Starting at the line that contains "Instruction: Expand the .steam folder", copy every line through the end of the records below exactly as written, leaving out pictures.

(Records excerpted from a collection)
___

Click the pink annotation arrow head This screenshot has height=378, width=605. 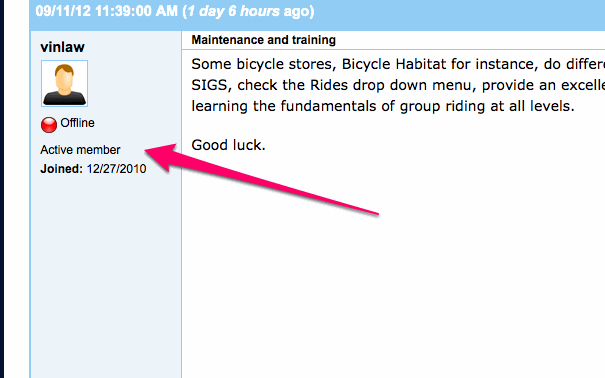[x=162, y=155]
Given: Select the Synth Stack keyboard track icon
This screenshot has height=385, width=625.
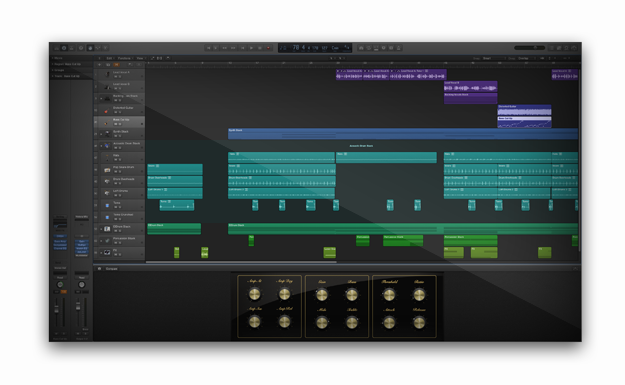Looking at the screenshot, I should (x=107, y=134).
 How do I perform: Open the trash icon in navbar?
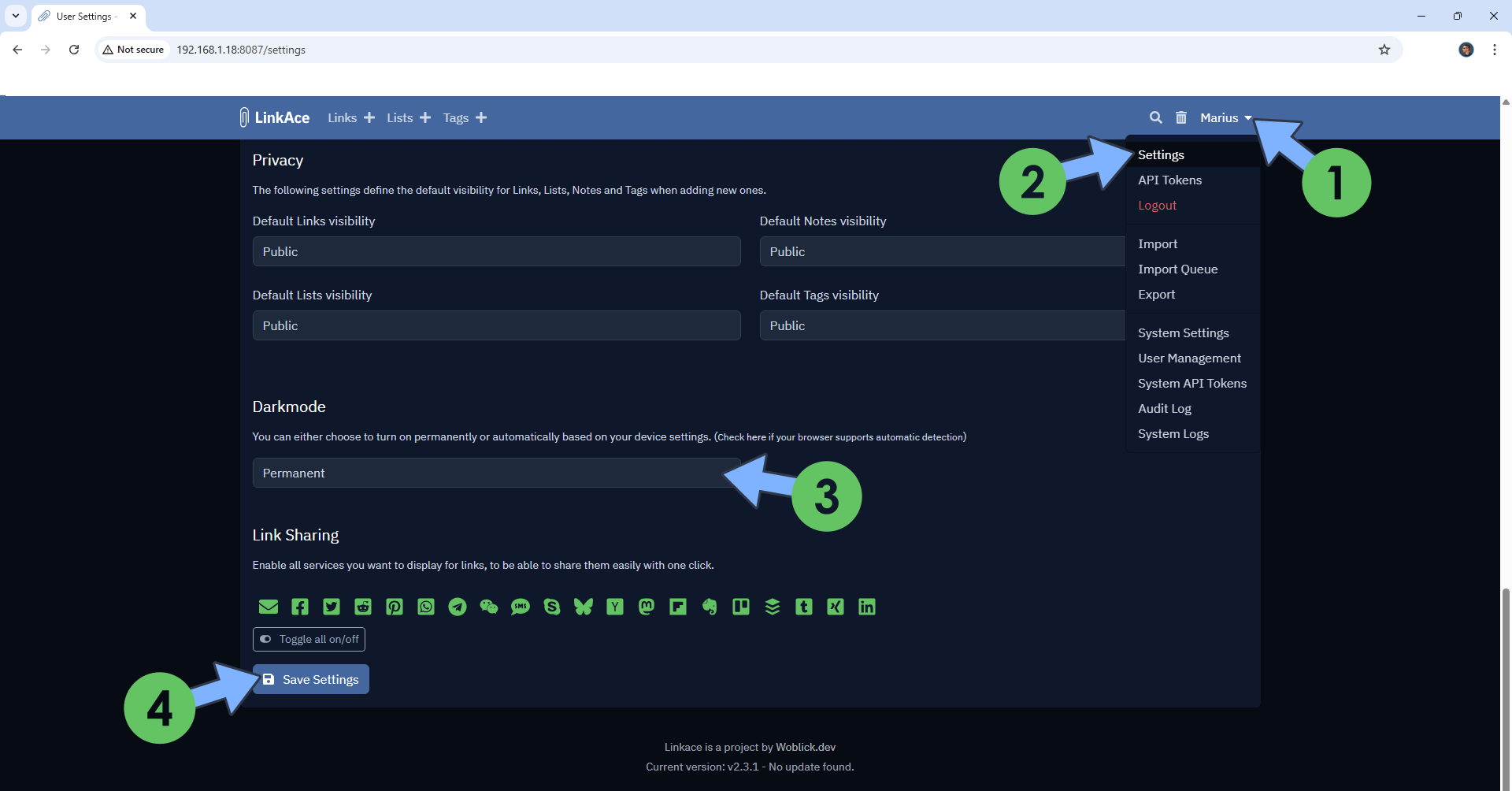pyautogui.click(x=1181, y=117)
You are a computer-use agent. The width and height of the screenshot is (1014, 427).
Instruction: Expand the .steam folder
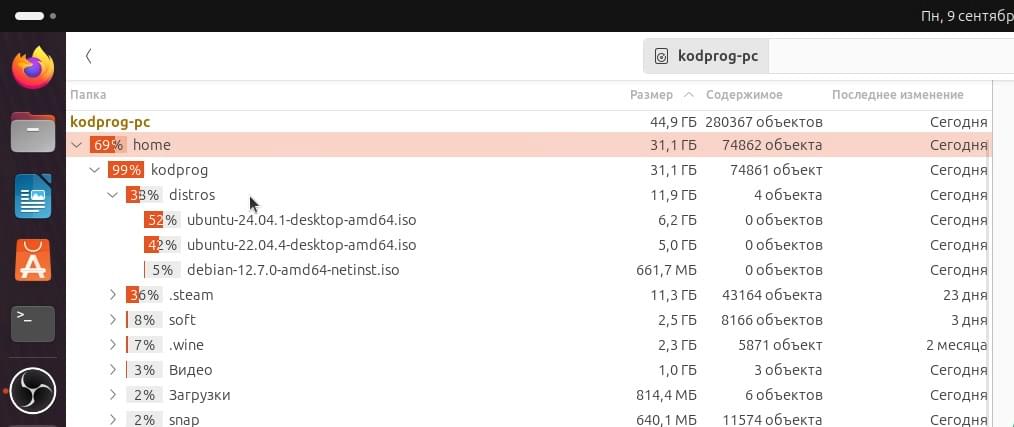pyautogui.click(x=113, y=295)
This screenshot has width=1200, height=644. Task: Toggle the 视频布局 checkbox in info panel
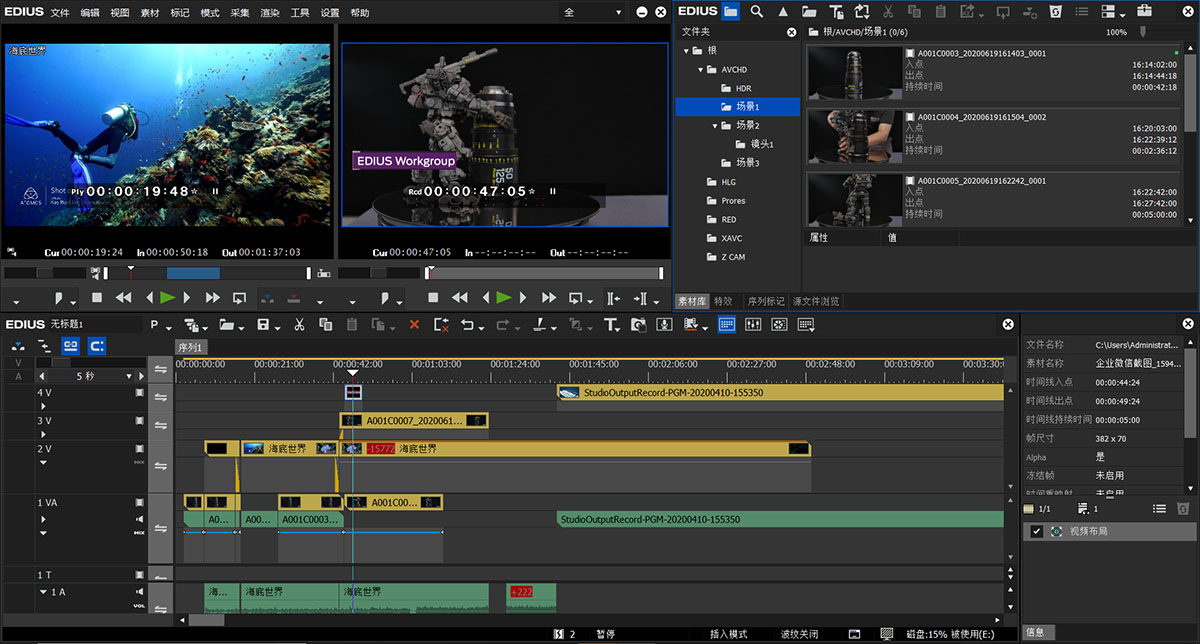[x=1037, y=531]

___

## Solution:
Instruction: Expand the .steam folder
pyautogui.click(x=113, y=295)
This screenshot has width=1200, height=644. Task: Toggle the 视频布局 checkbox in info panel
[x=1037, y=531]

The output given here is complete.